© 1989 Oxford University Press
research-article |
Percutaneous Absorption and Excretion of Xenobiotics after Topical and Intravenous Administration to Pigs
Cutaneous Pharmacology and Toxicology Center, College of Veterinary Medicine and Interdepartmental Toxicology Program, North Carolina State University 4700 Hillsborough Street, Raleigh, North Carolina 27606
Received September 12, 1988; accepted June 8, 1989
Interspecies comparisons suggest that the weaning pig is a suitable surrogate for man in percutaneous absorption studies. Despite known anatomical and physiological similarities between porcine and human skin, very few investigations of percutaneous absorption phenomena have been conducted in pigs. This study examined radiolabel excretion patterns after intravenous (iv) and topical administration of six 14C-radioIabeled compounds in weanling Yorkshire sows. Radiolabel recovery from excrement collected over 6 days following iv doses in physiological saline (200 µg, 10 µCi) showed that malathion (M), parathion (P), caffeine (C), and benzoic acid (B) were primarily excreted into urine (>80%), while greater fractions of testosterone (T, 72%) and progesterone (R, 35%) were fecally eliminated.
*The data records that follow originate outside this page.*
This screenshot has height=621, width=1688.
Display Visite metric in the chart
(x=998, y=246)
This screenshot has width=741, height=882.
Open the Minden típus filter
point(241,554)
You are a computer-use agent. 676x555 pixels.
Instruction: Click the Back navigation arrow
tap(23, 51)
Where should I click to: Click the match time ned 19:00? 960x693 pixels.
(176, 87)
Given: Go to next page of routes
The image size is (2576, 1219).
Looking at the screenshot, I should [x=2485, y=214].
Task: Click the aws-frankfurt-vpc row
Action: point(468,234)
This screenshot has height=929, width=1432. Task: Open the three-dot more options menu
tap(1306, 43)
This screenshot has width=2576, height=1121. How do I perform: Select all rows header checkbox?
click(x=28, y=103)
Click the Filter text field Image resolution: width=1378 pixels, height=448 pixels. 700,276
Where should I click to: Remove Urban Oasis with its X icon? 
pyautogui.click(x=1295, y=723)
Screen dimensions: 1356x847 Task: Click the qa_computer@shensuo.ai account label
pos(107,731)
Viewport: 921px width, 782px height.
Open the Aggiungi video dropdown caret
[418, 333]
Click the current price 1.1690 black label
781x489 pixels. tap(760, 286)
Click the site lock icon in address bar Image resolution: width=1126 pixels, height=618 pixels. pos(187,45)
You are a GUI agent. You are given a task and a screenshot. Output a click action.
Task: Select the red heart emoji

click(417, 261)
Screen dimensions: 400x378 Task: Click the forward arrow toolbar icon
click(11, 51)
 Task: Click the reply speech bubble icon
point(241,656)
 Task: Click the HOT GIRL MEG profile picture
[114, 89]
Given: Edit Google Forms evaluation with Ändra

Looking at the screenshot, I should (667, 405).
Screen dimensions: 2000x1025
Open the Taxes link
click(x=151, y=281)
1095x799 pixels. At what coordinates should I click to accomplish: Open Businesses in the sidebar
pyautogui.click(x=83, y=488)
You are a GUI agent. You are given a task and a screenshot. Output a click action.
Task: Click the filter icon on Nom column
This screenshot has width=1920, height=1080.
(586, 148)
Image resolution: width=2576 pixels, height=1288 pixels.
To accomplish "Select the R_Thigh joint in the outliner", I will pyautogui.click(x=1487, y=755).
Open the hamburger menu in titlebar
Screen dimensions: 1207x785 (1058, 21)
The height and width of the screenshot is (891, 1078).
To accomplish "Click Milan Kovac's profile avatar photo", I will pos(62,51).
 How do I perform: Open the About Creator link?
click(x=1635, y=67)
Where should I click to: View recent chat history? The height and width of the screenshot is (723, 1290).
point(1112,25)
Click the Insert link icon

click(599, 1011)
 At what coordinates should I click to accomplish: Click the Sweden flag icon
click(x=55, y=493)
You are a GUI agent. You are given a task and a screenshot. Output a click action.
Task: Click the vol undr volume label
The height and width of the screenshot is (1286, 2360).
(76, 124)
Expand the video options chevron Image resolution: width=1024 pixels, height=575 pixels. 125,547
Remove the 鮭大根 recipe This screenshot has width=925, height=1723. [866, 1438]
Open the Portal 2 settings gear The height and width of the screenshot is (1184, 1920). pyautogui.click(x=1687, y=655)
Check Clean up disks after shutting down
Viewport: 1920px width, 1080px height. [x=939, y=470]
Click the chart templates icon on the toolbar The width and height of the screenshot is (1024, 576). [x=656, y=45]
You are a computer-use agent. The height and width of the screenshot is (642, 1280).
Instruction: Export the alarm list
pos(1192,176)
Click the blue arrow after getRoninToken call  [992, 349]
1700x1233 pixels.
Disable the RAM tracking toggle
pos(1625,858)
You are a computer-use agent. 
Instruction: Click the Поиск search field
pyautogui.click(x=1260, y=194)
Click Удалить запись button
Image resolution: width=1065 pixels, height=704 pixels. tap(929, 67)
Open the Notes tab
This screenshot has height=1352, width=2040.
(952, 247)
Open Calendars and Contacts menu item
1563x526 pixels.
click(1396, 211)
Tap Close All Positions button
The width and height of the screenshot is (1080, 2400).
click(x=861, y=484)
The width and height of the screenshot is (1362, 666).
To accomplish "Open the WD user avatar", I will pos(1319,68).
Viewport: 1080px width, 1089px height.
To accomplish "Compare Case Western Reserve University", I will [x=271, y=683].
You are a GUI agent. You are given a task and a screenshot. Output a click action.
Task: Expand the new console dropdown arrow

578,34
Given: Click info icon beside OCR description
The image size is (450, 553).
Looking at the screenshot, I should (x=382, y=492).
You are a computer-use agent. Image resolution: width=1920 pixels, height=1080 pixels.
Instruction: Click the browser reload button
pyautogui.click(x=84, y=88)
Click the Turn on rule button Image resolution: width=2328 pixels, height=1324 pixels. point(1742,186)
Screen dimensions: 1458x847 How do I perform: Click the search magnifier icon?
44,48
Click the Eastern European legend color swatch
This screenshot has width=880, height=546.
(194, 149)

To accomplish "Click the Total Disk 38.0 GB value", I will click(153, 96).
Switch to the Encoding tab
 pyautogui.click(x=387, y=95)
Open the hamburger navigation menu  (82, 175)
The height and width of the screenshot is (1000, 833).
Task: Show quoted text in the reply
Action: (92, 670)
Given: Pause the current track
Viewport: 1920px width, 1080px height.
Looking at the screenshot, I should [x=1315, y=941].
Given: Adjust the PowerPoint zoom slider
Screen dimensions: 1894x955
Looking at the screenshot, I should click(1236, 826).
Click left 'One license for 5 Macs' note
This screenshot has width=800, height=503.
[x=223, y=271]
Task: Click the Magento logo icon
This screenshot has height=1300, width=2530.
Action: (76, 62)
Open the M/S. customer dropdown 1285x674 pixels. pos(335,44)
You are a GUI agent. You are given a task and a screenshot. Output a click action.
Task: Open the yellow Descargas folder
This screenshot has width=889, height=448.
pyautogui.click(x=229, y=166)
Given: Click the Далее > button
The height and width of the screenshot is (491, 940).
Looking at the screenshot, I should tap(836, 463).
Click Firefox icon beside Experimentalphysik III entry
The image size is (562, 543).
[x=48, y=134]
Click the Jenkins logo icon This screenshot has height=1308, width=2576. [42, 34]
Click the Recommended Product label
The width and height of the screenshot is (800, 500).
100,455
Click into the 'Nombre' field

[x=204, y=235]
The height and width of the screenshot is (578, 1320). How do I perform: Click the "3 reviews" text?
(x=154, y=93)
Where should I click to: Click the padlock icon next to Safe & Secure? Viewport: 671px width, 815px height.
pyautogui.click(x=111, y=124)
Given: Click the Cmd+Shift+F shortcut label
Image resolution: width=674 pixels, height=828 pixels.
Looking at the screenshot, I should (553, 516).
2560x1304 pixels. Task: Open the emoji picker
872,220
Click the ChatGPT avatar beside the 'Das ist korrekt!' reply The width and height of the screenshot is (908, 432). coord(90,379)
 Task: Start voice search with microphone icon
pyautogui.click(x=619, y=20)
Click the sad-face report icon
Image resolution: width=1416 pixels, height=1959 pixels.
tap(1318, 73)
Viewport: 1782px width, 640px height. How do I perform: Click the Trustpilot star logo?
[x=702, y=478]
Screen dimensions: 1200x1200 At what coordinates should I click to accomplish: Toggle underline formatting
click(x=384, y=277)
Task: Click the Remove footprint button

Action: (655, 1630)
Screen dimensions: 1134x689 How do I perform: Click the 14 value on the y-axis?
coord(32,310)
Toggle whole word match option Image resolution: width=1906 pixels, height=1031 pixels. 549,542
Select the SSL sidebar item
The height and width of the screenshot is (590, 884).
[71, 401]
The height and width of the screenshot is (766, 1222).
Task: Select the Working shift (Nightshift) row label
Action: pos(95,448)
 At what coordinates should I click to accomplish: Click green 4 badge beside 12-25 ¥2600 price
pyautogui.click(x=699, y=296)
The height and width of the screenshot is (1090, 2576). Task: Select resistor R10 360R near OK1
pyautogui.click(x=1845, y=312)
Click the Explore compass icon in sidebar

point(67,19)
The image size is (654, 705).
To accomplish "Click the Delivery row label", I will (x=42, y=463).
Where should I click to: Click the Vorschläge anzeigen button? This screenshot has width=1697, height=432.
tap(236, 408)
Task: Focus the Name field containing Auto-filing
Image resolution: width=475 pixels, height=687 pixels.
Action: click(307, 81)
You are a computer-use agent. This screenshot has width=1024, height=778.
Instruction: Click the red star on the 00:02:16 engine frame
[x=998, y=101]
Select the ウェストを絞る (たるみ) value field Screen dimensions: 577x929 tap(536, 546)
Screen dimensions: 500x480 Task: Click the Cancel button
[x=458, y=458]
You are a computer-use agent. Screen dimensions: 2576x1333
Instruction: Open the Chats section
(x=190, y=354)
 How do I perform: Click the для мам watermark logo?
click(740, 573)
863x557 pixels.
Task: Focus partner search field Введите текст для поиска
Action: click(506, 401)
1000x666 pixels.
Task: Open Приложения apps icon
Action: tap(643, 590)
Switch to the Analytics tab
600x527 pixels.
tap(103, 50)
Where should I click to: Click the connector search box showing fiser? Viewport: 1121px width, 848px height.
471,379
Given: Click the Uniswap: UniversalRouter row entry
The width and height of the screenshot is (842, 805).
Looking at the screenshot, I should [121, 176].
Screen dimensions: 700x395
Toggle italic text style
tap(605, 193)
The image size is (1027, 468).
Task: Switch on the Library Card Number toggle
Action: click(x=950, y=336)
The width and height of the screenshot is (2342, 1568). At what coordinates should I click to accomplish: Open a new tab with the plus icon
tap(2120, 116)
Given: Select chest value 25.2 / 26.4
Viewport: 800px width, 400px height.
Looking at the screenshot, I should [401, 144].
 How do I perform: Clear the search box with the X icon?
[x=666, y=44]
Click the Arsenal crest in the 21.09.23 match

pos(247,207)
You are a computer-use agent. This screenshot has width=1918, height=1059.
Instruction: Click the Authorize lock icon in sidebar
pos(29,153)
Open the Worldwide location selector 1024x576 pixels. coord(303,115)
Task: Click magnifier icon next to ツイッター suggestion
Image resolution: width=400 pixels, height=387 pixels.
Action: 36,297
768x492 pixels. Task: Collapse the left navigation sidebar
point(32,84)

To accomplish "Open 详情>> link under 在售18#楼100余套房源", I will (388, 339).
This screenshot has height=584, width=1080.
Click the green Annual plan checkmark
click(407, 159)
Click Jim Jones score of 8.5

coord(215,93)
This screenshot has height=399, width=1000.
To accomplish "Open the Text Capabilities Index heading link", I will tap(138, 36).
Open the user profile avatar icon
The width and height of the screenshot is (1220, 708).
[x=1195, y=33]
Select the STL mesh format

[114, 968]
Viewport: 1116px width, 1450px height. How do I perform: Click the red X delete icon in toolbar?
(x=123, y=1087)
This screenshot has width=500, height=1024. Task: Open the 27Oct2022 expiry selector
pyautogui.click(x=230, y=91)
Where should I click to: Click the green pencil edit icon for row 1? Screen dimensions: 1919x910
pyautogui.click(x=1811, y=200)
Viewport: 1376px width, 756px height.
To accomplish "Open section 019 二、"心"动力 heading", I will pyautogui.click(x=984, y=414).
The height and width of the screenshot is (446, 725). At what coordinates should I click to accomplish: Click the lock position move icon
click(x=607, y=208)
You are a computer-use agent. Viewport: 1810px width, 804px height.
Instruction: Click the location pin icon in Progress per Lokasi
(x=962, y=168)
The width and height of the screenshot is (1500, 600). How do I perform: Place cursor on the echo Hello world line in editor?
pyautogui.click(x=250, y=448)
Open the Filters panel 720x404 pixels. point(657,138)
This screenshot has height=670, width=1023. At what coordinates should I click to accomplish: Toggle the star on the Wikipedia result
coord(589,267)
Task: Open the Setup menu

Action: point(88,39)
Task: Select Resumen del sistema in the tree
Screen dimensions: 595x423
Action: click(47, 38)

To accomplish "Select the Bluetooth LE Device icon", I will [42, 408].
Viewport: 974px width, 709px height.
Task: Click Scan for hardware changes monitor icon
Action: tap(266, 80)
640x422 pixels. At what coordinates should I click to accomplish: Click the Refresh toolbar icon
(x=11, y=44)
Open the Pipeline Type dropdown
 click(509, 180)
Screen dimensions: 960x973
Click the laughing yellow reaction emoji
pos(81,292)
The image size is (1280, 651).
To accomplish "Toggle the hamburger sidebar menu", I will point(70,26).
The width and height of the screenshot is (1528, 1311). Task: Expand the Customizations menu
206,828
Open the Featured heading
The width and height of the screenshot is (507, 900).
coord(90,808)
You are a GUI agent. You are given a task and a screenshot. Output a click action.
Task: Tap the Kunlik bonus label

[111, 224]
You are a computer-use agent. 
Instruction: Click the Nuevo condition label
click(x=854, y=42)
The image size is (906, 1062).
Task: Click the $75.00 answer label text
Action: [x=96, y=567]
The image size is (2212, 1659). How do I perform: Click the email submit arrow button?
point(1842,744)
Percutaneous absorption was determined from total urine and fecal excretion of radiolabel after topical application, corrected for incomplete excretion following iv administration. Topical doses in ethanol (200 µg, 10 µCi) were applied at a surface concentration of 40 µg cm–2 and penetrated in the following rank order (percentage dose): B (25.7%) > R (16.2%) > C (11.8%) > T (8.8%) > P (6.7%) > M (5.2%). Fecal clearances of radiolabel, expressed as a percentage of total excretion, were greater after topical administration for four of the six compounds (B, C, P, and T, p < 0.05). Calculations based on urinary excretion alone underestimated percutaneous absorption determined from total excretion by 5–30%, although the difference between the two estimates was statistically significant only for C (p < 0.05). These results suggest that percutaneous absorption estimates based on urinary radiolabel excretion alone should be interpreted with caution whenever compounds with unknown penetration characteristics arc used. Factors known to affect human skin absorption, such as applied dose, anatomical region, sex, age, various vehicles and solvents, and differences in cutaneous metabolism, should be more closely examined in all animal species used to model percutaneous absorption phenomena in man.